David Hendricks dhendrix at google.com
Tue Mar 25 21:26:21 CET 2014


On Tue, Mar 25, 2014 at 12:17 PM, mrnuke <mr.nuke.me at gmail.com> wrote:

> On Tuesday, March 25, 2014 12:03:28 PM David Hendricks wrote:
> > On Tue, Mar 25, 2014 at 10:57 AM, mrnuke <mr.nuke.me at gmail.com> wrote:
> > > On Tuesday, March 25, 2014 10:53:51 AM ron minnich wrote:
> > > > Just one thing. Don't underestimate just how miserable the EC can
> make
> > > > your life. I place a high premium on systems with an open EC. Just be
> > > > careful there.
> > >
> > > Can you tell us more about the Samsung Chromebook 2?
> >
> > What do you want to know?
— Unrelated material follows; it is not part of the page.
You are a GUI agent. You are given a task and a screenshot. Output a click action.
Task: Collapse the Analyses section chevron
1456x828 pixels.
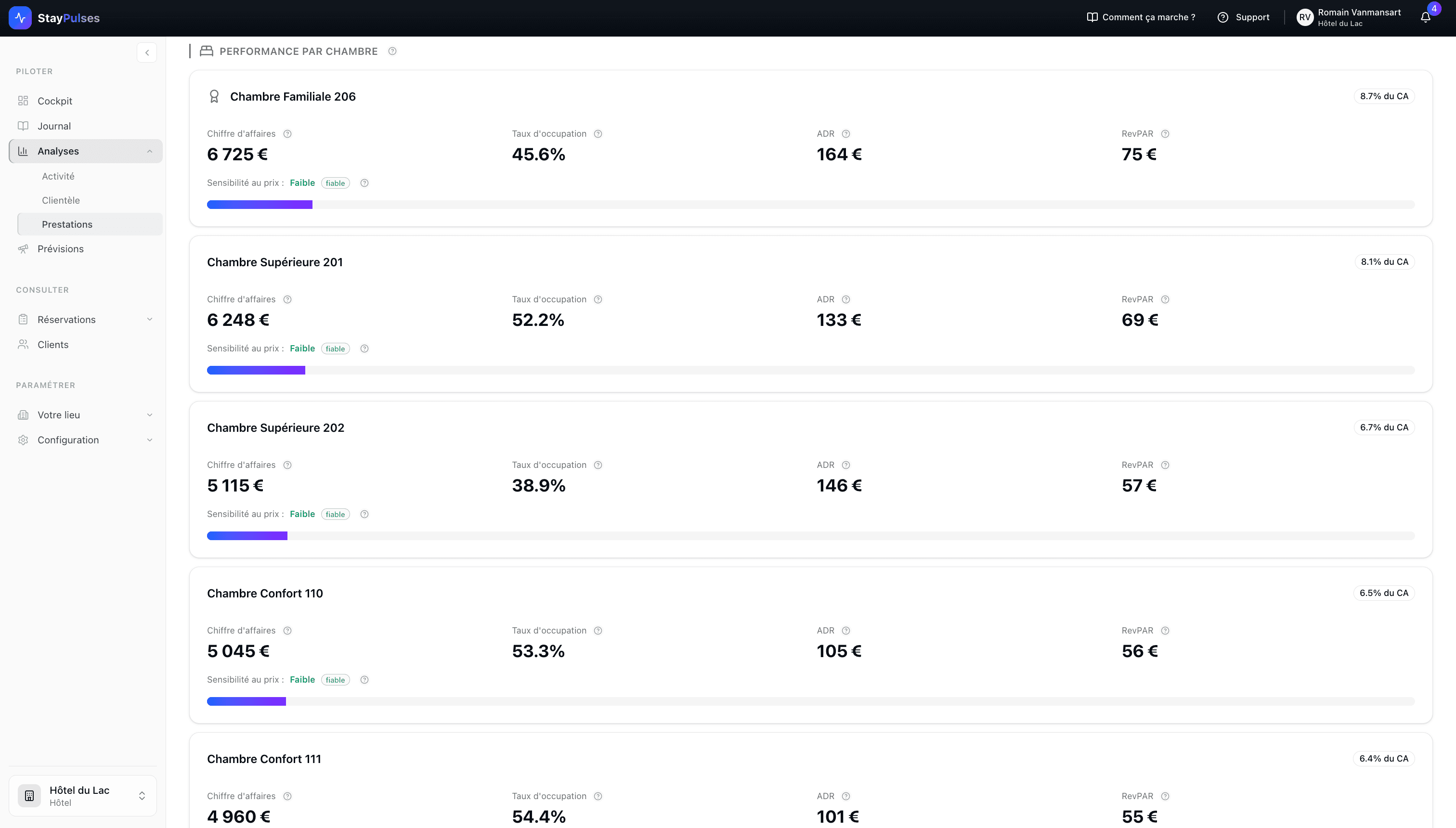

It's been announced, the specs are out, the
> > firmware code is out in the open (it ships with u-boot), and we even have
> > some code upstream for it in coreboot that could be polished up. There's
> > the usual masked ROM in addition to the 8KB BL0 blob, but everything else
> > is open including the EC firmware.
> >
> I'm assuming BLO is not persistent.
>

It's been a while since I've looked closely at it, but I think it does
remain persistent in the resume path.


> > It's a nice laptop that is probably already a good candidate for RYF.
> I'll
> > leave subjective analysis as an exercise for the reader.
>
> Teardown pictures?


That ought to show up on chromium.org in the near future. I'm sure other
sites will have teardown pics as well once the device makes it out to more
reviewers and is available for sale.


> Construction quality?


Subjective. IMO it's nice.


> Shelf life?


Subjective according to the vendor. The original Samsung Chromebook is
still readily available after over a year and a half, but it's also been a
bestseller for an incredibly long time. If the newer model is successful I
suspect it will remain on shelves for a while too.


> Performance numbers?


Subjective, depending on what you want to do. Third-party websites ought to
have plenty of benchmarks you can refer to.


> As far as RYF, it's by far the best candidate with the least amount of work
> involved.


>From a firmware perspective, I think that's a fair statement. It only
matters though if folks are comfortable with the limitations of where the
ARM world seems is with regard to booting different OSes and kernels. For
that reason I was kind of hoping for an x86 platform (likely AMD based)
since I think most folks will find it easiest to boot their favorite distro
or non-Linux OS. But either way is cool.

-- 
David Hendricks (dhendrix)
Systems Software Engineer, Google Inc.